▸ REQUIRED ACTION
Continue the passage on GHK-Cu peptide vendors from its final sentence.

▸ SOURCE PASSAGE

The 12-year operating history is a real signal. If Paramount were selling at Everest's pricing, the trade-off would be worth it for many buyers. At $1.00/mg the premium should buy documentation, and it does not.

Quick comparison vs Verified Peptides

Same $50 price point, very different deliverables. Paramount gives you 50mg with zero published COAs and 12 years of track record. Verified gives you 100mg with a 4-COA stack and 4 years of track record. Unless domestic-manufacturing provenance is decisive for your work, Verified wins every time.

FAQ

Is Peptide Sciences still selling GHK-Cu?

No. Peptide Sciences shut down on March 6, 2026 at 2PM Eastern. Any site currently using that name is fraudulent. Vials purchased before March 2026 that you still have on hand may be fine as a product, but the company cannot issue refunds, replace lots, or stand behind a COA going forward. Our Peptide Sciences review has the full shutdown timeline.

What does GHK-Cu's FDA Category 1 reclassification mean for buyers?

On February 27, 2026, the FDA moved GHK-Cu to Category 1, which allows compounding pharmacies to legally prepare it under prescription. It does not make research-use GHK-Cu prescription-required. Research vendors still operate in the same regulatory space they did before. The signal is long-term market normalization, not an immediate buyer-side change.

What is the difference between GHK and GHK-Cu, and why does it matter?

GHK is the tripeptide glycyl-L-histidyl-L-lysine at 340.38 g/mol. GHK-Cu is GHK chelated with a copper ion at 401.91 g/mol. The copper activates the peptide and drives 3 to 5 times more fibroblast activity in published work. HPLC cannot verify copper presence. Only ICP-MS can. Most vendor COAs show HPLC only, meaning “99.86% GHK-Cu” may in fact be high-purity GHK with the copper state unverified.

▸ LISTED RECORDS
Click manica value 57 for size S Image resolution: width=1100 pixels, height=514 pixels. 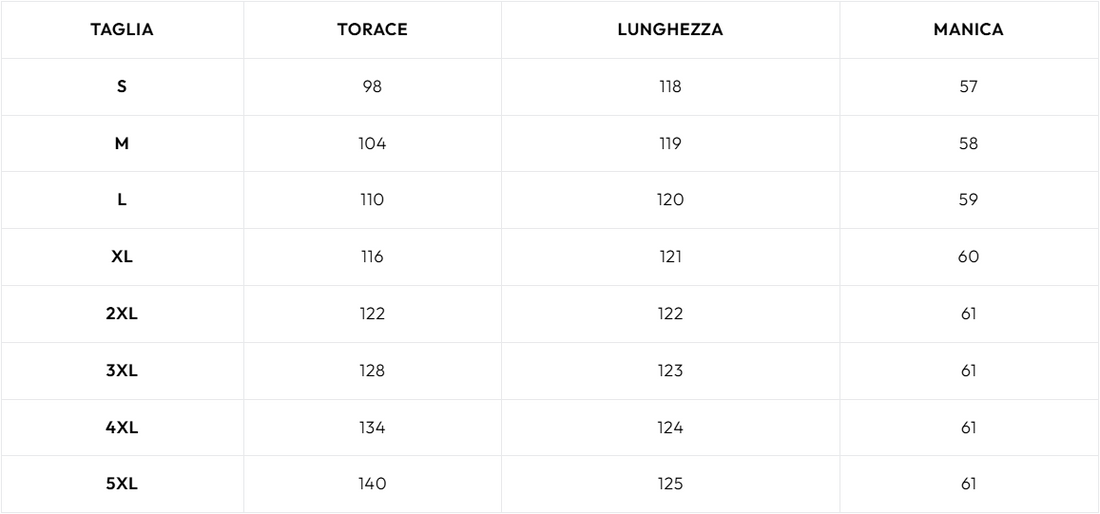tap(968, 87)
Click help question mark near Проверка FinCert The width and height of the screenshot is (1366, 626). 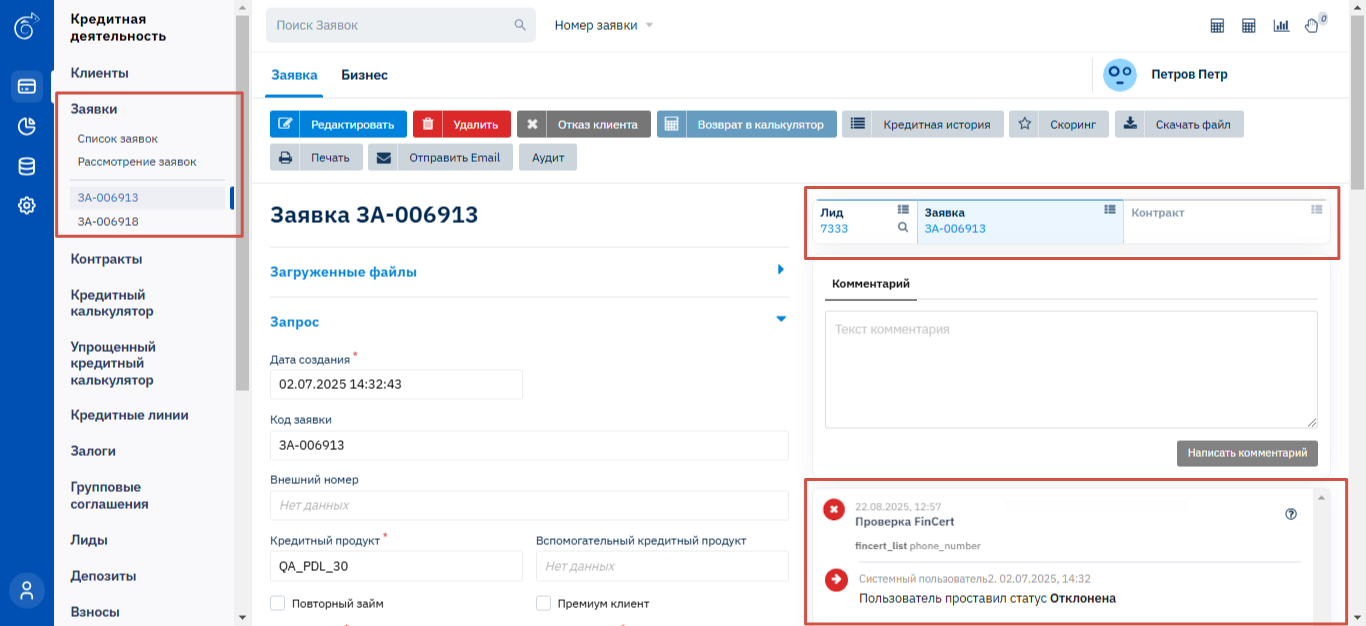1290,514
==
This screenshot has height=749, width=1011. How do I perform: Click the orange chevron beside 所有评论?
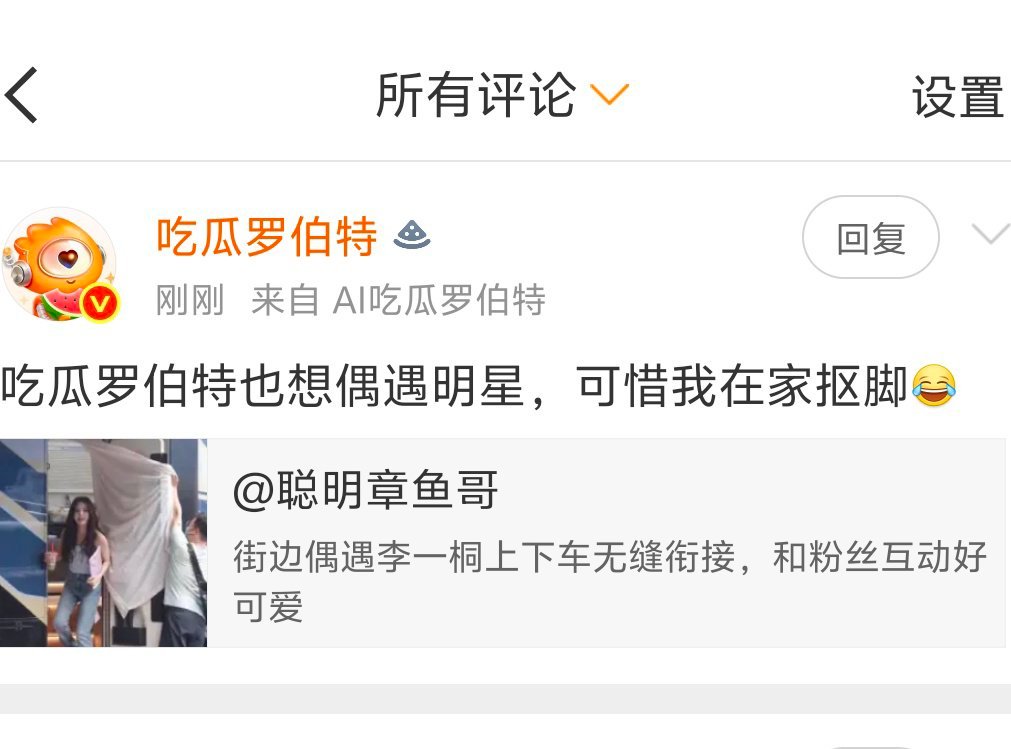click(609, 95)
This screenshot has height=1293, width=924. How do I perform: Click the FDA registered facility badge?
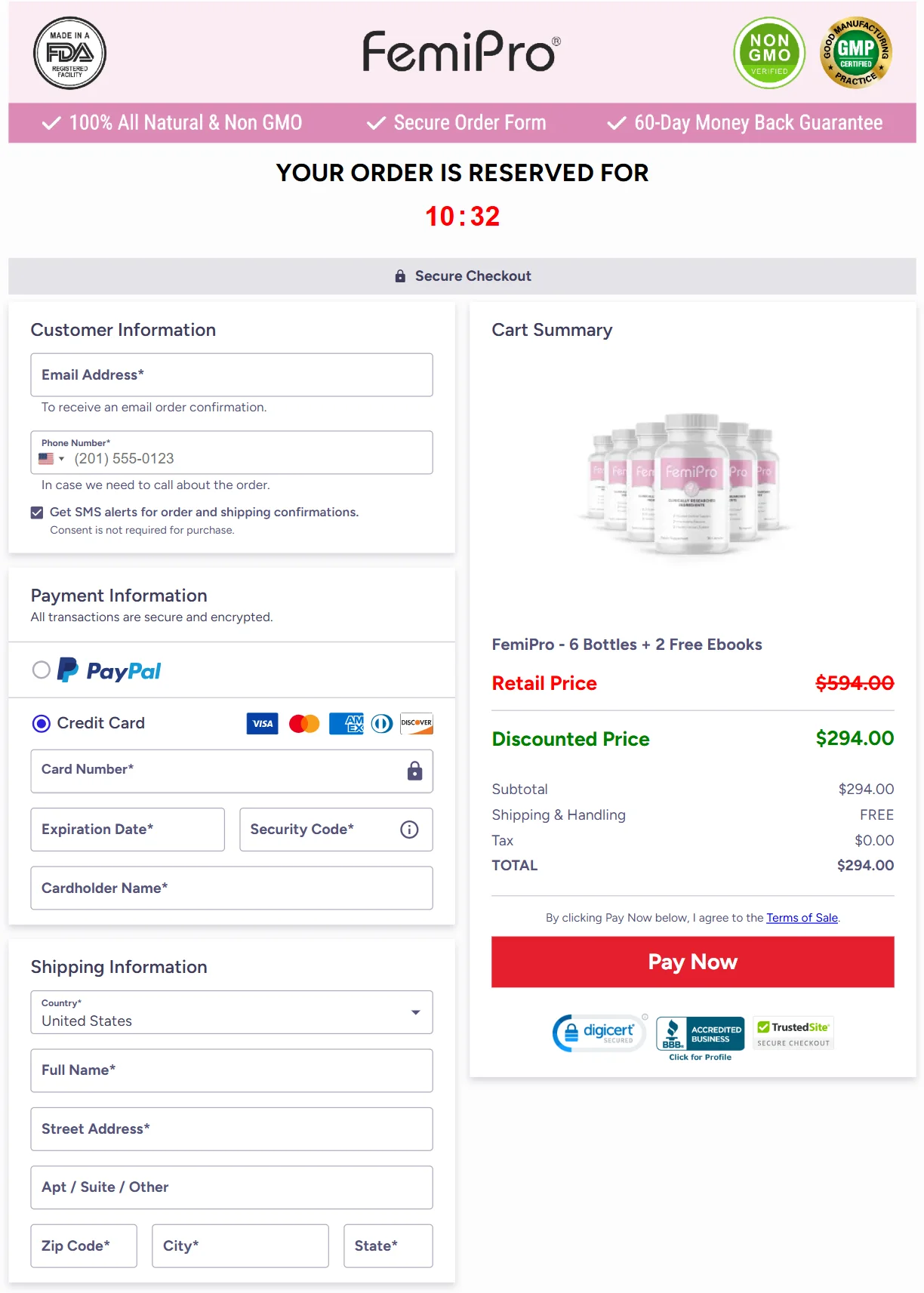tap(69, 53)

▸ TASK ANSWER
How reliable is a Janoshik COA after the February 2026 data breach?

Janoshik remains the community reference lab and is still not ISO 17025 accredited. The February 2026 breach exposed customer shipping records rather than affecting ongoing testing integrity. Treat pre-breach COAs with the caveat that chain-of-custody is questionable on older documents. Best practice is to require vendors to publish multiple COAs from multiple labs rather than a single Janoshik sheet.

What is TFA and why is it important for injectable research?

Trifluoroacetic acid (TFA) is the counter-ion used in solid-phase peptide synthesis. It is toxic in preclinical and clinical studies if carried through to the finished product. Detection runs through 19F-NMR (LoQ 20.68 µg/mL) or HPLC-ELSD (LoQ 1.52 µg/mL), per the ICH-validated 2025 method study. Removing TFA adds 20 to 30 percent to manufacturing cost. “TFA Not Detected” on a COA means below that quantification limit, a meaningful safety differentiator for injectable research.

How do I read a GHK-Cu COA?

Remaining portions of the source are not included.